Designing the Active Directory Structure
Designing the Active Directory Structure |
|
To plan DNS server deployment for support of your Active Directory domains, you must identify the DNS servers that will be authoritative for your domain names, and ensure that they meet the requirements of the domain controller locator system.
The Domain Name System is a hierarchical, distributed database. The database itself consists of resource records, which primarily consist of a DNS name, a record type, and data values that are associated with that record type. For example, the most common records in the DNS database are Address (A) records, where the name of an Address record is the name of a computer, and the data in the record is the TCP/IP address of that computer.
Like Active Directory, the DNS database is divided into partitions that enable the database to scale efficiently even on very large networks. A partition of the DNS database is called a zone. A zone contains the records for a contiguous set of DNS names. A DNS server that loads a zone is said to be authoritative for the names in that zone.
A zone begins at a specified name and ends at a delegation point. A delegation point indicates where one zone ends and another zone begins. For example, there is a registration authority on the Internet that is responsible for the zone called "com." Inside this zone are thousands of delegation points to other zones, for example, reskit.com. The data in a delegation point indicates which servers are authoritative for the delegated zone. Figure 9.10 shows the relationship among DNS servers, zones, and delegations.
Figure 9.10 Servers, Zones, and Delegations in DNS
Domain controllers register a set of records in DNS. These records are collectively called the locator records. When a client requires a particular service from a domain, it sends a query for a specific name and type of record to the nearest DNS server. The answer is a list of domain controllers that can satisfy the request.
The names of the locator records for each domain end in <DNS-domain-name> and <DNS-forest-name>. The DNS servers that are authoritative for each <DNS-domain-name> are authoritative for the locator records.
Note
Windows 2000 does not require reverse lookup zones to be configured. Reverse lookup zones might be necessary for other applications, or for administrative convenience.
If you do not already have DNS servers running on your network, it is recommended that you deploy the DNS service that is provided with Windows 2000 Server. If you have existing DNS servers, then the servers that are authoritative for the locator records must meet the following requirements to support Active Directory:
The DNS servers that are authoritative for the locator records must support the Service Location (SRV) resource record type. For more information about the SRV record, see "Introduction to DNS" in the TCP/IP Core Networking Guide.
The DNS servers that are authoritative for the locator records and are the primary master servers for those zones should support the DNS dynamic update protocol as defined in RFC 2136.

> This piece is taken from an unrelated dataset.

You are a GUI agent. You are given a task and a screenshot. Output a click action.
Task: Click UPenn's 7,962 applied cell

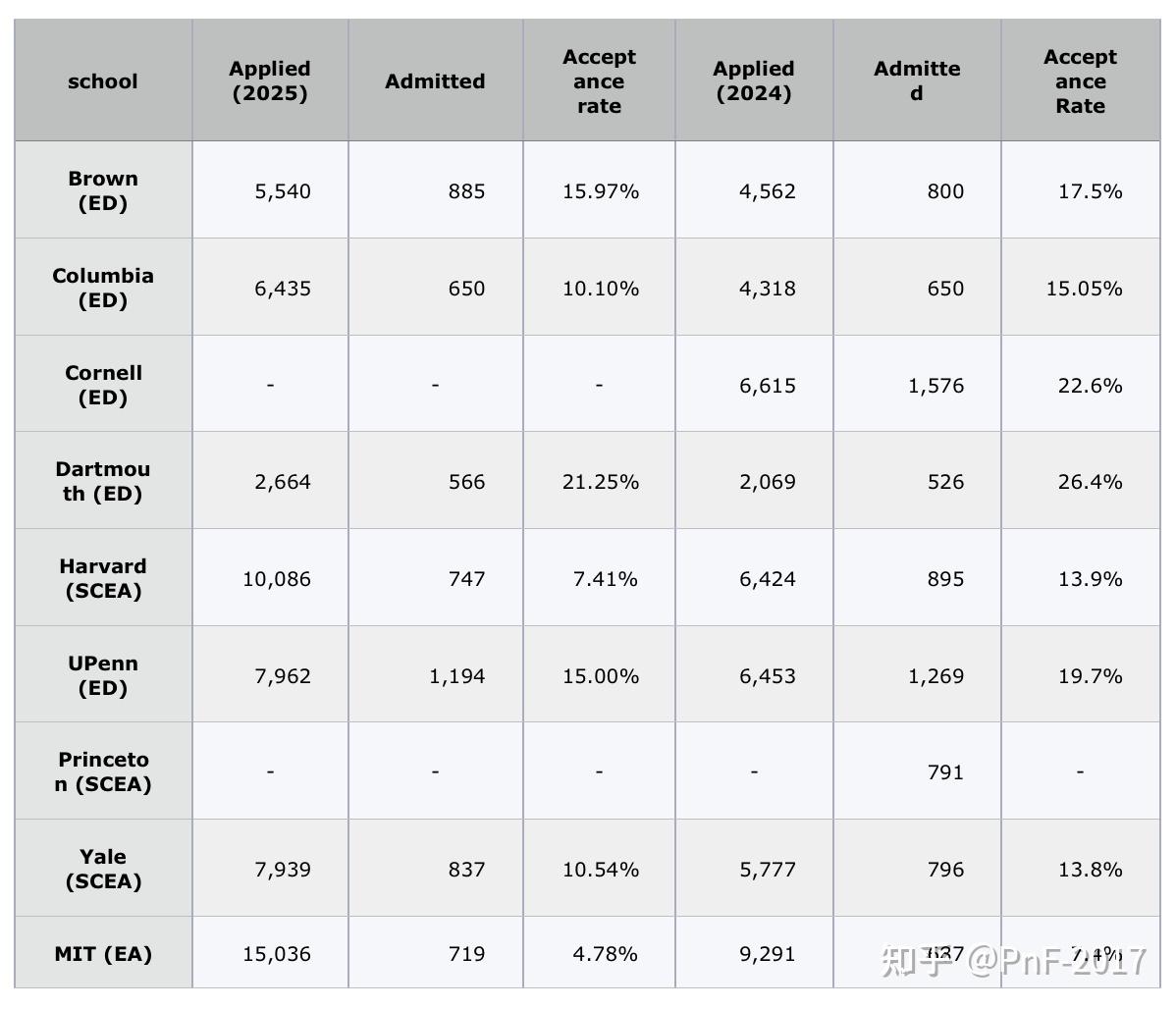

The DNS service provided with Windows 2000 Server meets both these requirements and also offers two important additional features:
Using this feature, the Windows 2000 DNS service stores zone data in the directory. This makes DNS replication create multiple masters, and it allows any DNS server to accept updates for a directory service–integrated zone. Using Active Directory integration also reduces the need to maintain a separate DNS zone transfer replication topology.
Secure dynamic update is integrated with Windows security. It allows an administrator to precisely control which computers can update which names, and it prevents unauthorized computers from obtaining existing names from DNS.
The remaining DNS servers on your network that are not authoritative for the locator records do not need to meet these requirements. Servers that are not authoritative are generally able to answer SRV record queries even if they do not explicitly support that record type.
For each DNS name you choose, consult your DNS management team and find out if the DNS server supports the listed requirements. If you find one that does not, there are three basic courses of action that you can take:
If the authoritative servers are running the Windows NT 4.0 DNS service, simply upgrade those servers to Windows 2000. For other DNS server implementations, consult the vendor's documentation to find out which version supports the features necessary to support Active Directory.
If the authoritative DNS servers are not under your control, and you cannot persuade the owners of those servers to upgrade, you can use one of the other options.
You can migrate the zone from the authoritative servers to Windows 2000 DNS instead of upgrading those servers to a version that supports Active Directory requirements. Migrating a zone to Windows 2000 DNS is a straightforward process. Introduce one or more Windows 2000 DNS servers as secondary servers for the zone. After you are comfortable with the performance and manageability of the servers, convert the zone on one of the servers to be the primary copy, and rearrange the DNS zone transfer topology as necessary.
If upgrading and migrating authoritative servers are not suitable options, you can change the authoritative servers by delegating the domain name to Windows 2000 DNS servers. How this is done depends on the relationship of the domain name to the existing zone structure.